Text segment →
Hi, if you guys are the ones who made beserk anime, I would like to say it is great anime and I am a huge fan. Please please continue you the beserk series, it has a huge fan base, and if it was to be re- released it would be a big hit. It is probably the best anime I have ever seen. Unlike the new anime's there are too much talking. However beserk is action packed and that same time has emotional scenes. Please please can you continue beserk. If there are any beserk goodies please let me

Many thanks

Also...

You really should finnish the "Kaibutsu Oujo" Series. The ending wasn't even a real ending.

You Bet!! I'll get on both of those. AT THE SAME TIME.

Here ya go!

You're welcome, by the way.



Good grief! It's Answerfans! Get out your burnable effigies and ideological pitchforks, ladies and gentlemen, 'cuz it's time to get negative!!


Bryan begins Gripe-Fest 2010 with his complaints on characterization:

The weakest element in anime and manga today is character writing. No matter what genre I go into (of the ones I'm actually interested in), characters always seem to have only a few overused (dare I say, cliché) traits. But that isn't even the worst part. Even after a character has been designed (for good or for bad), the writers often seem to forget their own character's personality after a few episodes... or even a few minutes.

Does this sound familiar? Military elite 14 year old boy (lol) sent on a secret mission... somehow, despite being raised since a baby to be the best of the best... immediately gives him or herself away by his or her inability to observe and react according to the situation in a timely manner. Pretty poor training, apparently. Oh... let me wait for you, in the middle of this gunfight, for you to pretty yourself up before I rescue you. Oh, sorry I've fallen on you. Rather than remove my hand from your breast I'll just point at it and draw more attention to it.

Data segment →
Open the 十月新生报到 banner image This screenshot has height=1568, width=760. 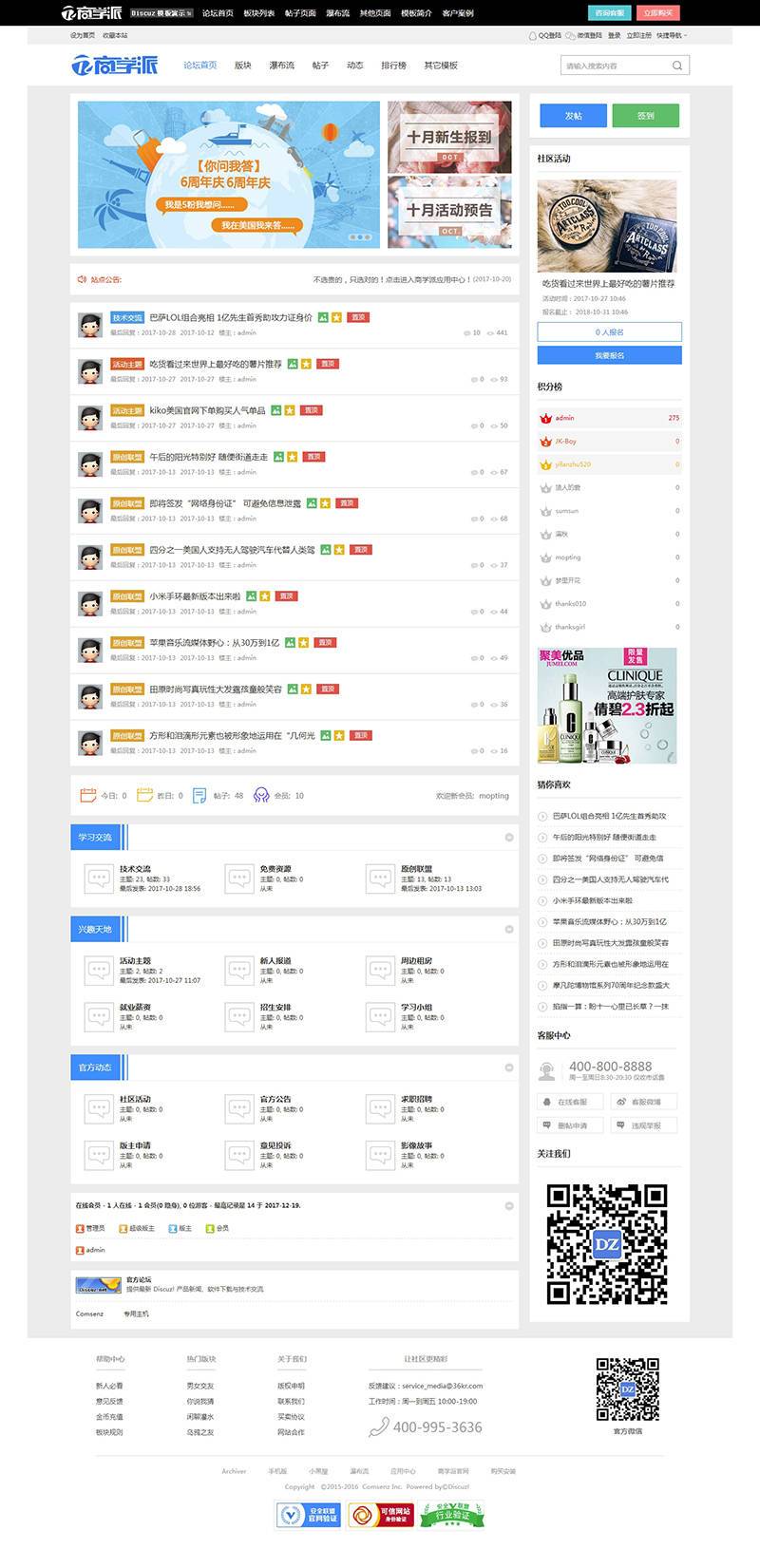click(x=449, y=137)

What to produce →
Quote the anime fan mail text in full, word for word. Draw only on the anime fan mail text, not on the material.

Expected output →
Hi, if you guys are the ones who made beserk anime, I would like to say it is great anime and I am a huge fan. Please please continue you the beserk series, it has a huge fan base, and if it was to be re- released it would be a big hit. It is probably the best anime I have ever seen. Unlike the new anime's there are too much talking. However beserk is action packed and that same time has emotional scenes. Please please can you continue beserk. If there are any beserk goodies please let me

Many thanks

Also...

You really should finnish the "Kaibutsu Oujo" Series. The ending wasn't even a real ending.

You Bet!! I'll get on both of those. AT THE SAME TIME.

Here ya go!

You're welcome, by the way.



Good grief! It's Answerfans! Get out your burnable effigies and ideological pitchforks, ladies and gentlemen, 'cuz it's time to get negative!!


Bryan begins Gripe-Fest 2010 with his complaints on characterization:

The weakest element in anime and manga today is character writing. No matter what genre I go into (of the ones I'm actually interested in), characters always seem to have only a few overused (dare I say, cliché) traits. But that isn't even the worst part. Even after a character has been designed (for good or for bad), the writers often seem to forget their own character's personality after a few episodes... or even a few minutes.

Does this sound familiar? Military elite 14 year old boy (lol) sent on a secret mission... somehow, despite being raised since a baby to be the best of the best... immediately gives him or herself away by his or her inability to observe and react according to the situation in a timely manner. Pretty poor training, apparently. Oh... let me wait for you, in the middle of this gunfight, for you to pretty yourself up before I rescue you. Oh, sorry I've fallen on you. Rather than remove my hand from your breast I'll just point at it and draw more attention to it.